Quand la peur change de camp
Hier, les acquéreurs se précipitaient vers le 1er bien immobilier qui correspondait à leur budget, sans négocier ou presque, de peur qu’un autre acquéreur ne l’achète avant et qu’ils soient obligés de se rabattre sur un logement moins bien faute de prix qui n’arrêtent pas d’augmenter. Les vendeurs avaient toutes les cartes en main pour vendre au prix fort et pour se montrer intransigeant sur le prix.
Désormais, après plusieurs années de diminution des prix et une prise de conscience qui se généralise que cela est partie pour durer. Les mentalités changent radicalement. Comme le rappelle les notaires, les acheteurs sont de plus en plus vigilants (notamment sur les frais liés à l’achat, aux charges de copropriétés parfois exorbitantes ou encore aux résultats du DPE) et refusent d’acheter au moindre doute. À quoi bon se précipiter quand il est fort probable que demain ils trouveront mieux pour le même budget au fur et à mesure que les prix baissent.
Les vendeurs les plus pragmatiques, eux, se rendent compte que plus ils tardent à adapter leur prix de vente à la réalité du marché et plus ils perdront de l’argent. Dans un marché baissier, attendre pour vendre est un pari plus que risqué.
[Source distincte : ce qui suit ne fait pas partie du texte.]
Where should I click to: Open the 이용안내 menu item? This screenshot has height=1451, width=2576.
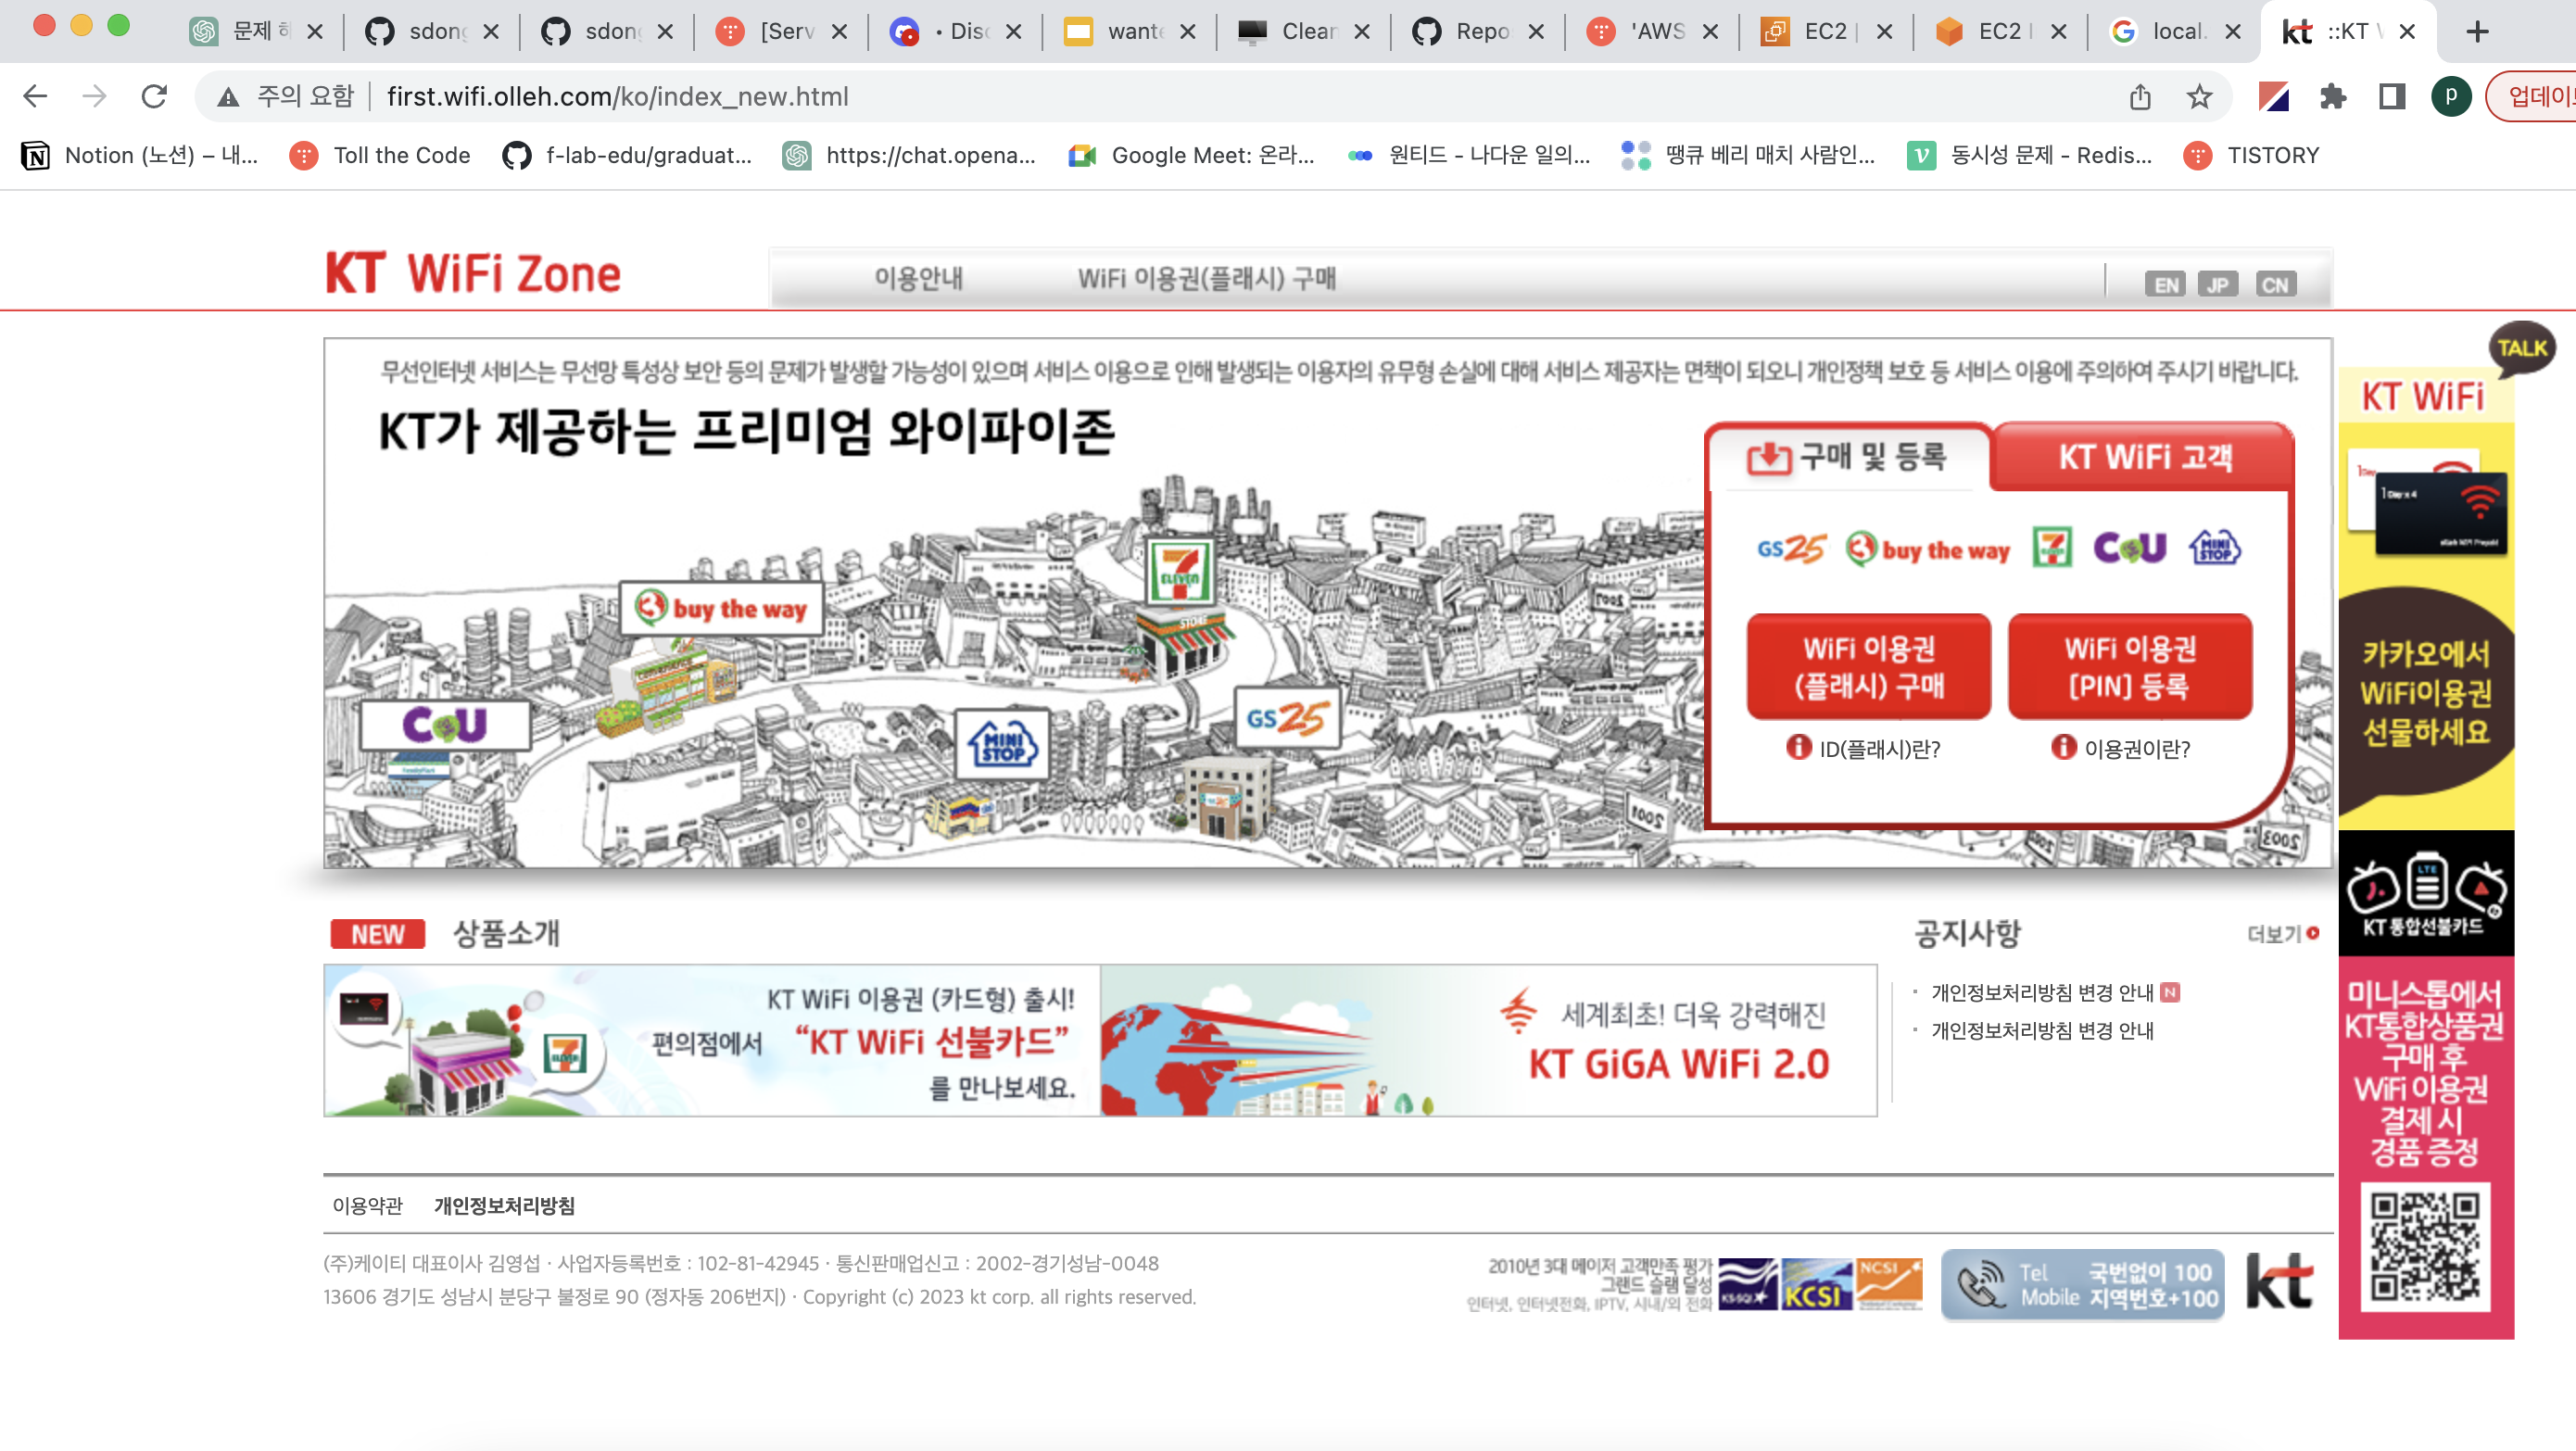click(918, 278)
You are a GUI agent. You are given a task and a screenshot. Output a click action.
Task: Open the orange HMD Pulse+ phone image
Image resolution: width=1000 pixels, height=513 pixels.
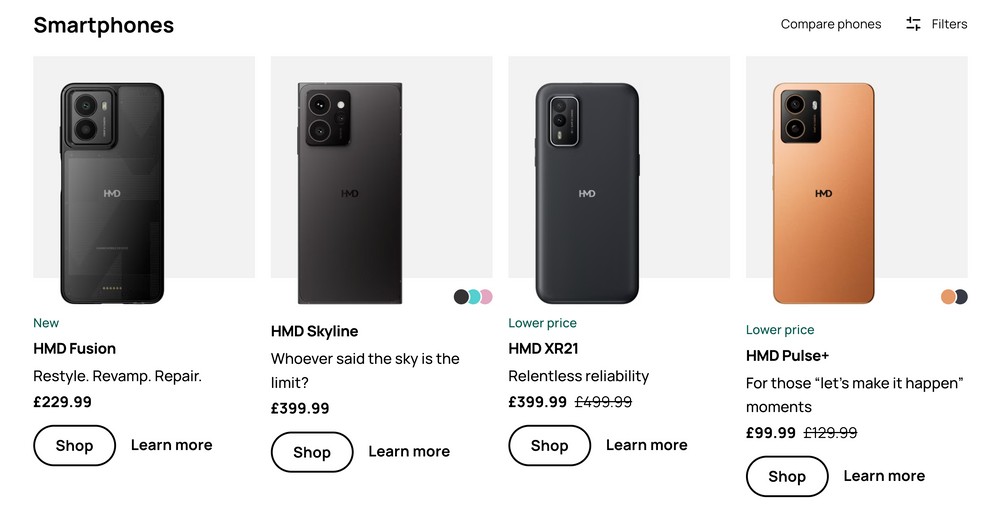pos(823,193)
Plus que jamais le temps joue pour l’acheteur et est l’ennemi du vendeur.
Dans ce contexte, difficile de prédire si la baisse des prix va se poursuivre à un rythme modéré et qu’il faudra encore plusieurs années pour que les prix redeviennent abordables par rapport aux revenus ou si celle-ci va s’accélérer au fur-et-à-mesure que ces informations se diffuseront et que les comportements s’y adapteront.